Materialist Impoverishment
In one of her inexhaustible ‘letters’, published as essays, Ida Görres insists that God is beyond any notion of gender. ‘He is One in every respect; for he is is the fullness of being. In the earthly-human realm, though, this fullness is divided into poles of generative and receiving love, of the love that protectingly and caringly maintains and the love that bears, gives birth, and nurses. God is the Father from whom all fatherhood on earth is named; and God is the maternal God ‘in whom we live and move’. Inscrutably rich and deep is the symbolism and sacred sign-value of the sexes. Devout paganism knew a lot about this (only now – at the end of modernity – have we reduced it to a matter of pure materialism). Christians ought to know more about it still. The great and venerable spiritual tradition of the Church is rich in hidden treasures, which we should once again make our own.’ This text was published in 1949, in Von Ehe und von Einsamkeit. Görres could have no idea of the urgency her call would have three-quarters of a century later. Incidentally, who reads Ida Görres nowadays? She, too, represents a treasure we should again make our own.
Faithfulness
In his eulogy at Ida Görres’s funeral, on 19 May 1971, Fr Dr Joseph Ratzinger cited a cry of pain from one of her essays. ‘What if the rebels really were to own the future? What if this process, which seems to us like destruction and betrayal, were actually God’s will and to resist it were impious and an act of petty faith?
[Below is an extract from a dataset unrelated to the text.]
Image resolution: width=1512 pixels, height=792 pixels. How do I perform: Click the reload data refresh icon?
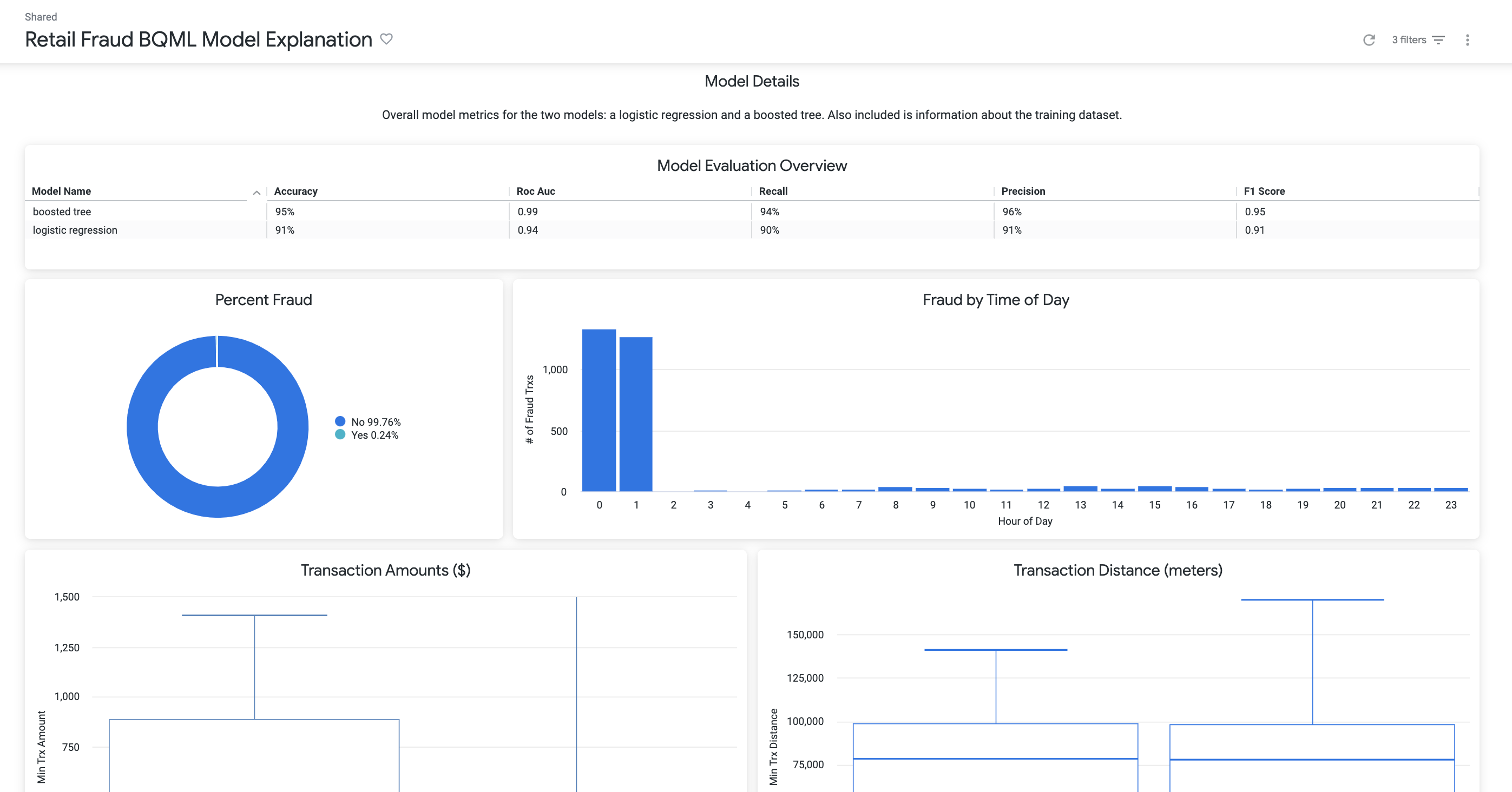pos(1369,40)
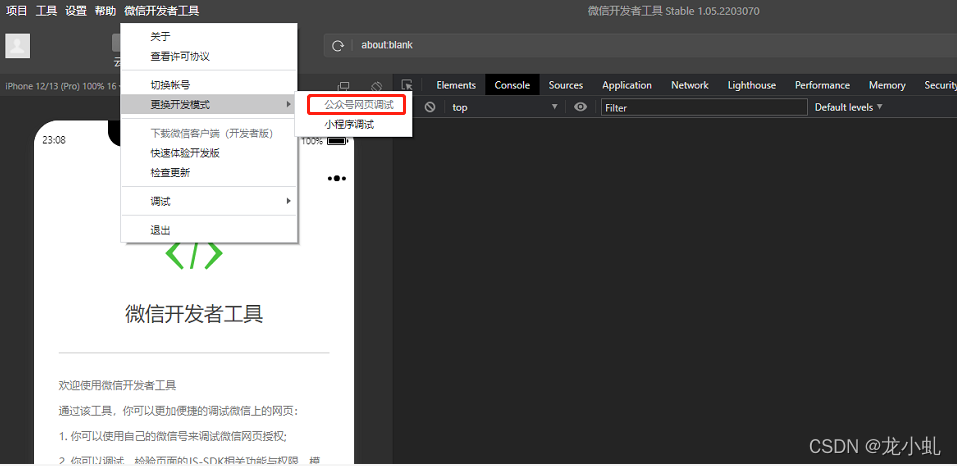Click the detach simulator window icon

[x=344, y=87]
What if—an agonizing thought in the midnight hours—what if I were tied to a great but inexorably dying body, through just emotionally stirring, but ultimately subjective, unreasonable inhibitions, habits, prejudices, antiquated piety, wrongly grounded loyalty? . . . Are we living on a leaky ship sinking inch by inch, from which not only the rats but also the sensible, sober people jump off just in time?’
‘But all this questioning’, Ratzinger added, ‘is offset by a great, indestructible confidence. It is expressed in the simple yet likewise great affirmation: “I believe in God’s faithfulness”.’ Here is a perennial lesson, a source of balance and quiet joy.
Empoignement
‘I love Viktoria’, said Yehudi Menuhin about Viktoria Postnikova: ‘Such empoignement! Such power, and such wonderful commitment, strength, passion. There’s no gap between what she plays and the music. She’s off in full command.’
The remarks were made in conversation with Bruno Monsaingeon as the two listened to a recording of Bartok’s First Sonata. One can quite see what he meant here, too, where we find her playing Rachmaninov’s Piano Concerto no. 1 with the BBC Symphony Orchestra under Gennady Rozhdestvensky, her husband, live at the Proms on 31 August 1979.
Though I find her musicianship even more supremely expressed in this recording, made much later in life. As an encore in Budapest she plays Schubert’s Impromptu no. 3, Opus 90 in G Flat Major. She really is one with that piano, without the slightest need to perform histrionic gestures.